Thursday, a judge in Texas said that three other states could go ahead with their plans to change federal rules that make it harder for people all over the U.S. to get the abortion drug mifepristone.
The states of Idaho, Kansas, and Missouri asked the U.S. District Court in Amarillo, Texas, for it. Matthew Kacsmaryk is the only judge who lives there. Former President Donald Trump appointed him and has already decided in favor of a challenge to the pill’s approval.
For the states, the federal Food and Drug Administration should stop telehealth orders for mifepristone and say that it can only be used in the first seven weeks of pregnancy, instead of the current ten weeks. Also, they want to make you go to the doctor three times instead of once to get the drug.
The states say that efforts to make the pills available “undermine state abortion laws and frustrate state law enforcement,” as stated in court papers.
Kacsmaryk, on the other hand, said that the fact that they are not in Texas should not automatically mean they can’t sue there.
The ACLU said Thursday that the case should have been over when the U.S. Supreme Court unanimously protected access to mifepristone last year. In that decision, the justices made a narrow finding that the people who first filed the lawsuit, who were against abortion, did not have the legal right to sue.

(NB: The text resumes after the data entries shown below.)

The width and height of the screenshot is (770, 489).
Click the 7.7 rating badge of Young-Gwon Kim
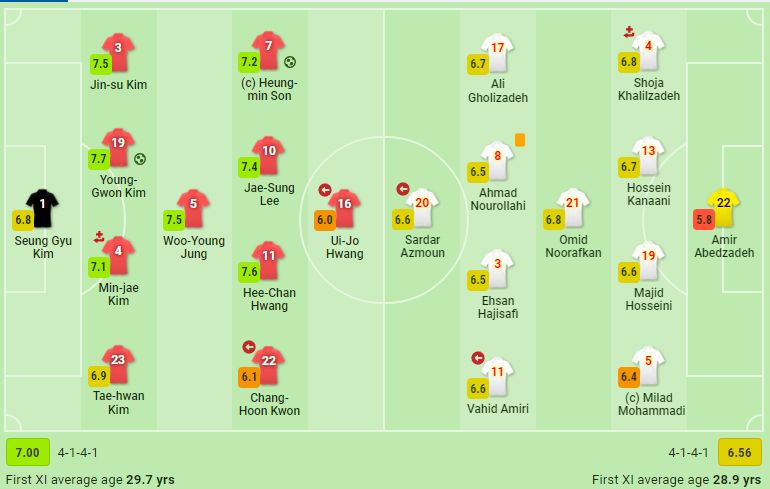tap(100, 159)
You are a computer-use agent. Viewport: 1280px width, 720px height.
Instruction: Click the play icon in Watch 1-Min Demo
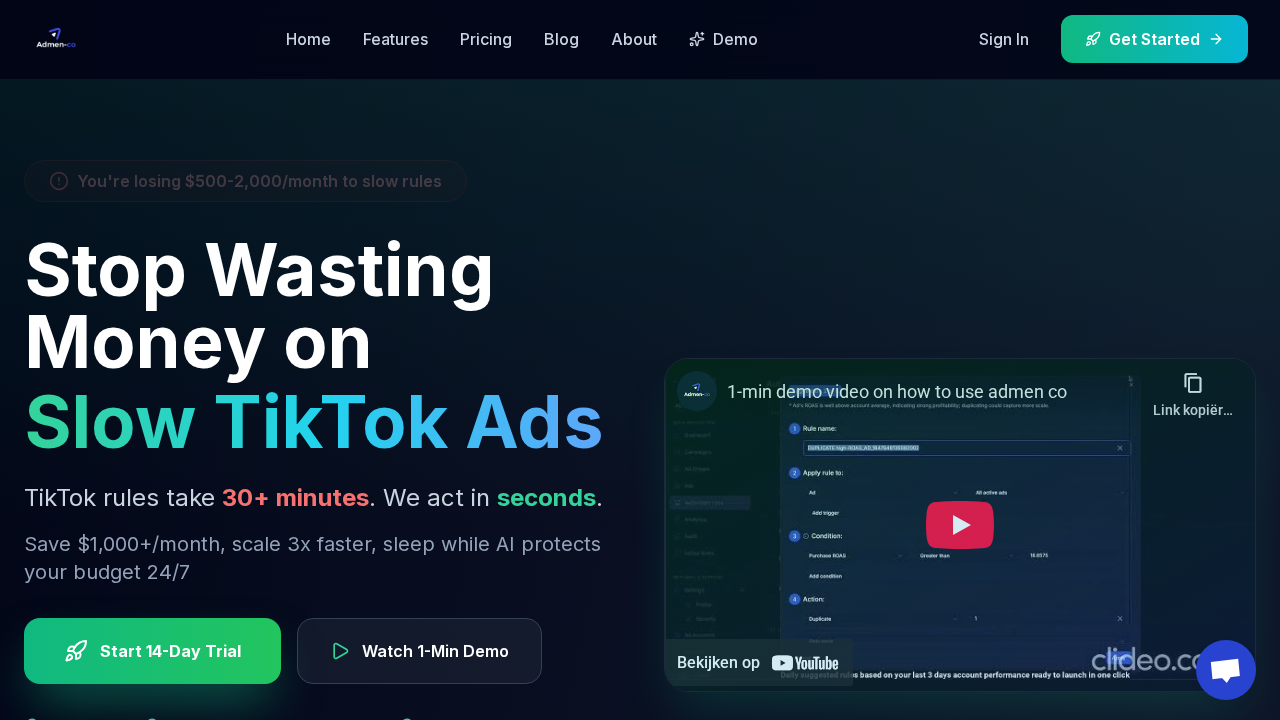click(340, 651)

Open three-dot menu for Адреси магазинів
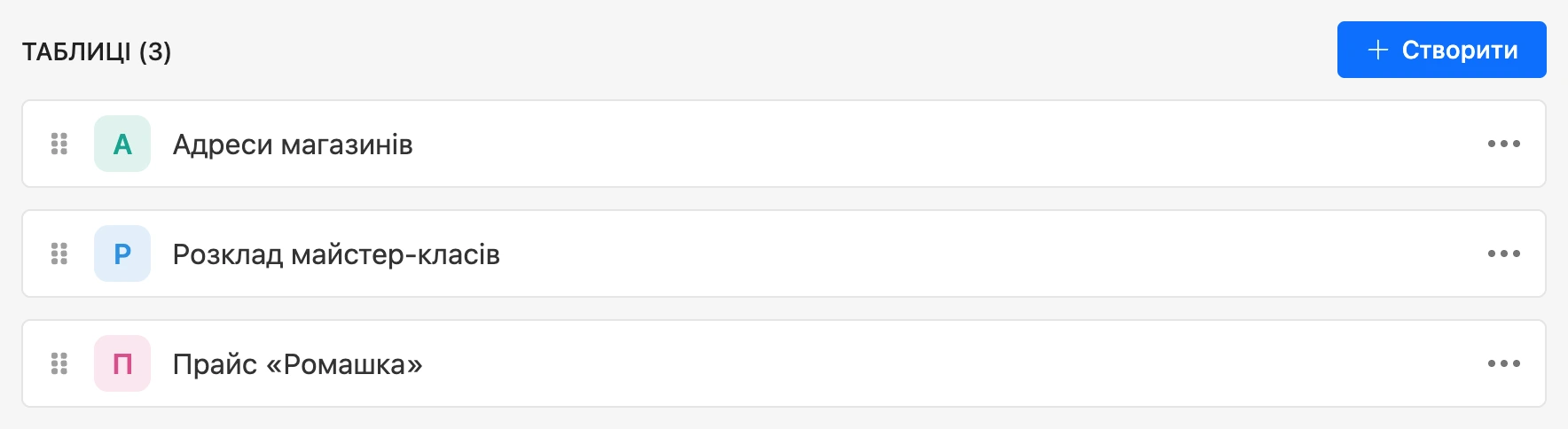point(1504,144)

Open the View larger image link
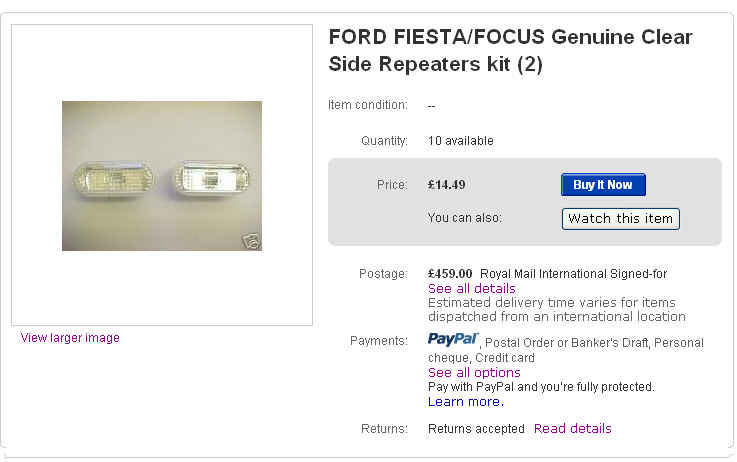[70, 338]
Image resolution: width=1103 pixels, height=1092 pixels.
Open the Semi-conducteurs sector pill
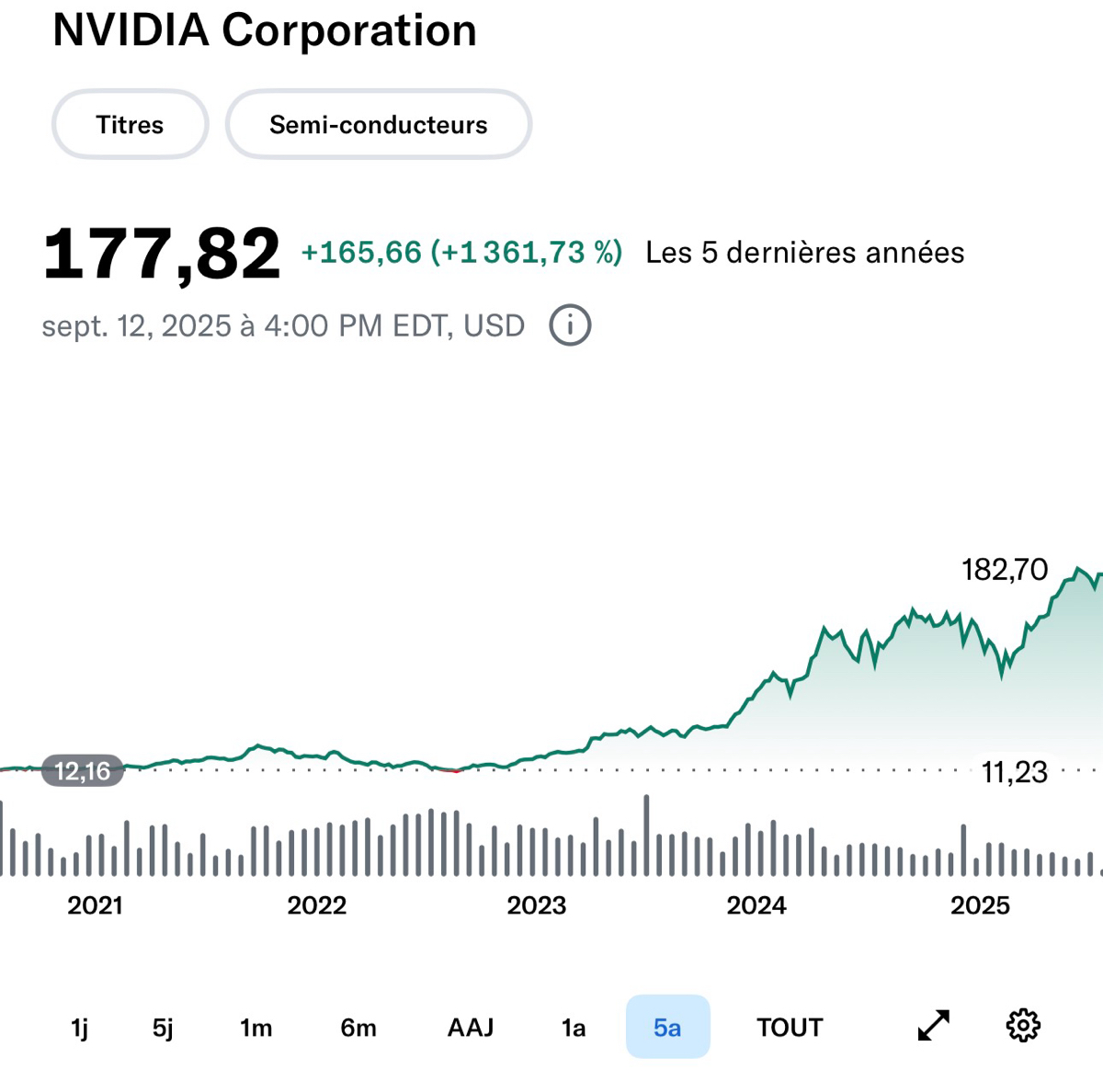tap(378, 125)
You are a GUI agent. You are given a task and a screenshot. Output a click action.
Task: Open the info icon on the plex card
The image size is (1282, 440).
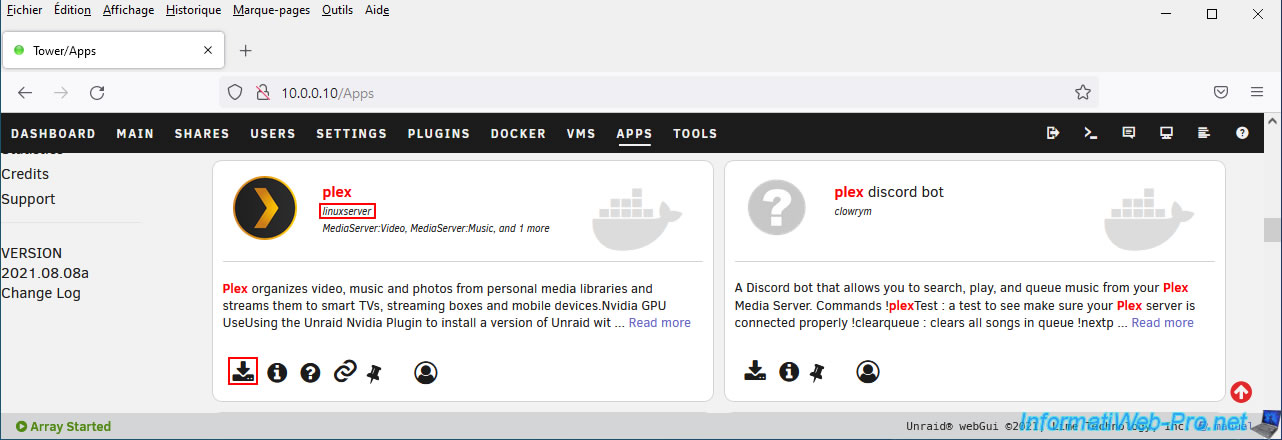click(x=277, y=372)
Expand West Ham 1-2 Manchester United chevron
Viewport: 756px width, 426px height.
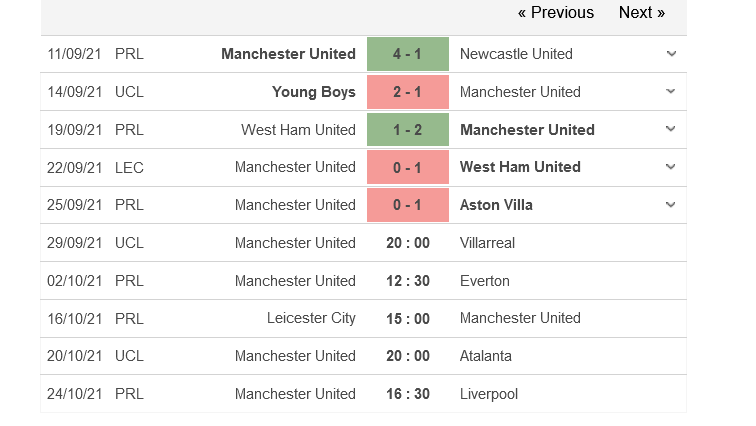pos(671,129)
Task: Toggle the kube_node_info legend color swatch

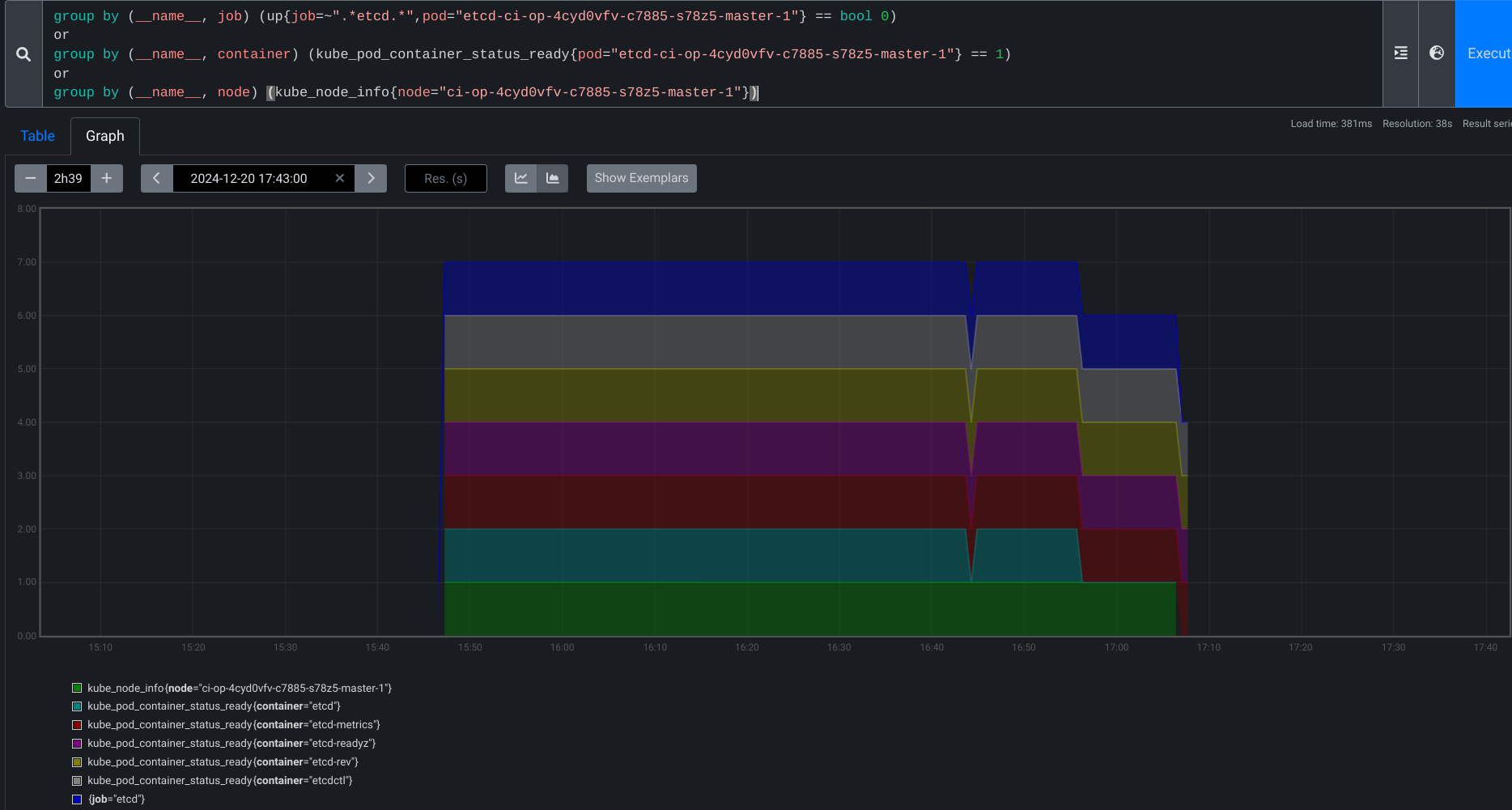Action: coord(77,688)
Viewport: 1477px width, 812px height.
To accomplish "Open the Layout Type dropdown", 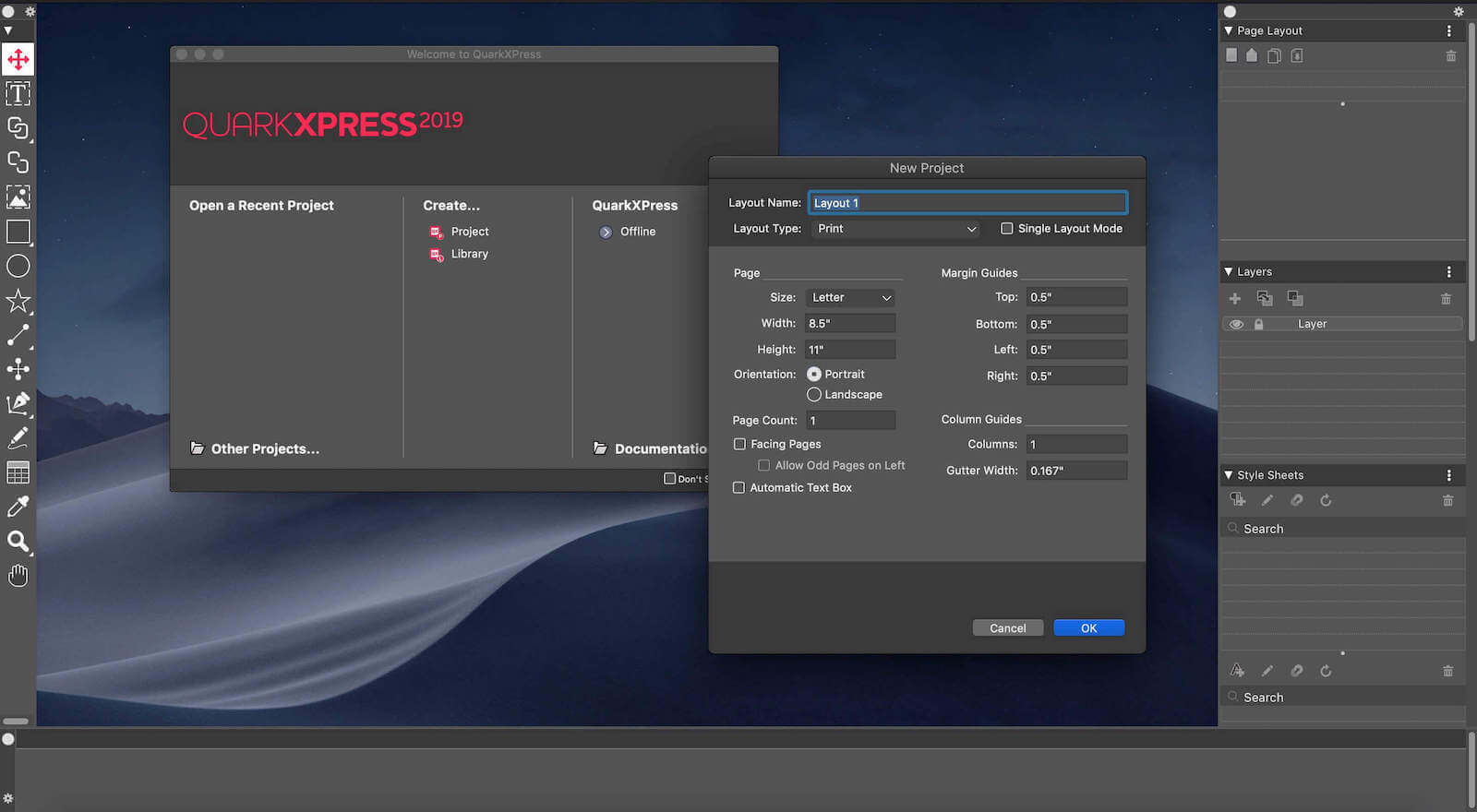I will [895, 229].
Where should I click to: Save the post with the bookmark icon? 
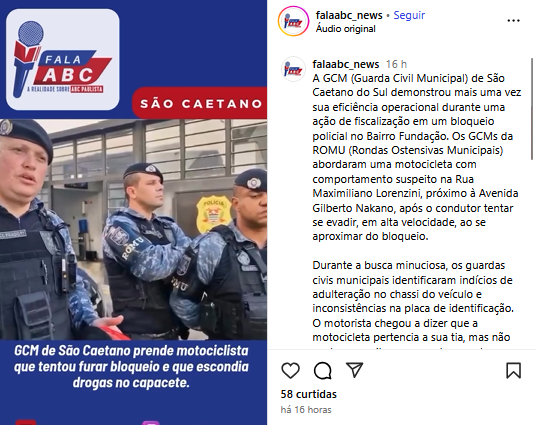click(513, 370)
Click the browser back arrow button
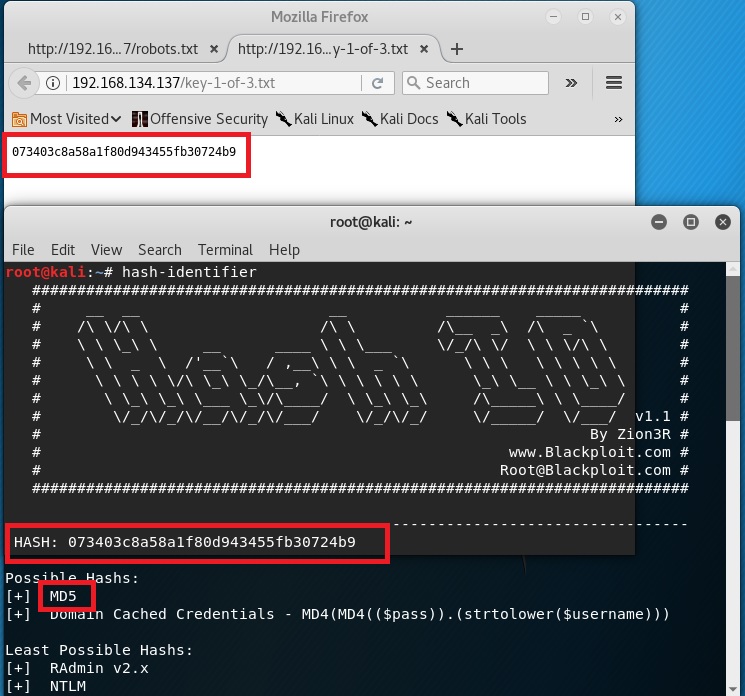This screenshot has width=745, height=696. point(22,83)
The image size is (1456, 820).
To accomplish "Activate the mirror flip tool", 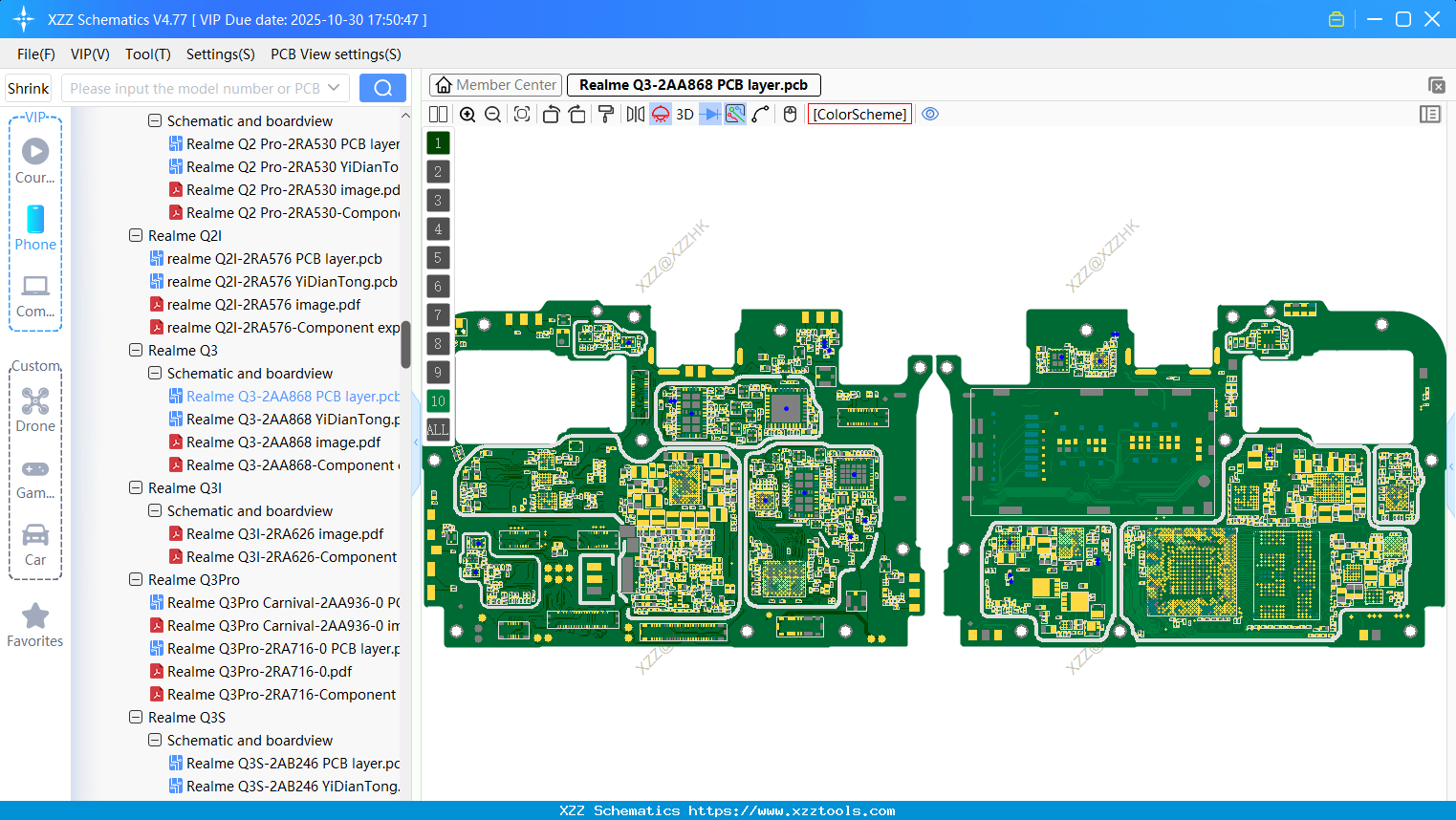I will coord(635,114).
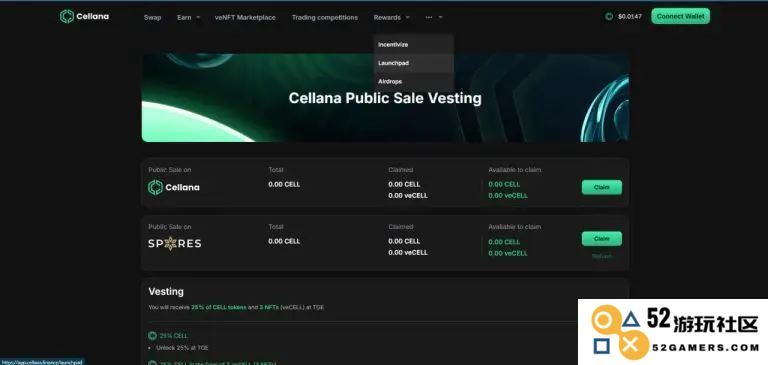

What Kacsmaryk did “has left the door open for extremist politicians to continue attacking medication abortion in his courtroom,” the ACLU said.
Since Trump starts his second term as president in a few days, his administration will likely be representing the FDA in the case. Trump has said many times that the states, not the federal government, should handle abortion issues. However, he emphasized during the campaign that he chose Supreme Court judges who were in the majority when the national right to abortion was ruled unconstitutional in 2022.
Since then, people who are against abortion have focused more and more on abortion pills. This is because most abortions in the U.S. are done with drugs instead of surgery. At least four states have seen Republicans propose bills to ban pills so far. These are Indiana, Missouri, New Hampshire, and Tennessee. None of them treat the drugs the same way Louisiana did last year, when it labeled them as controlled dangerous substances.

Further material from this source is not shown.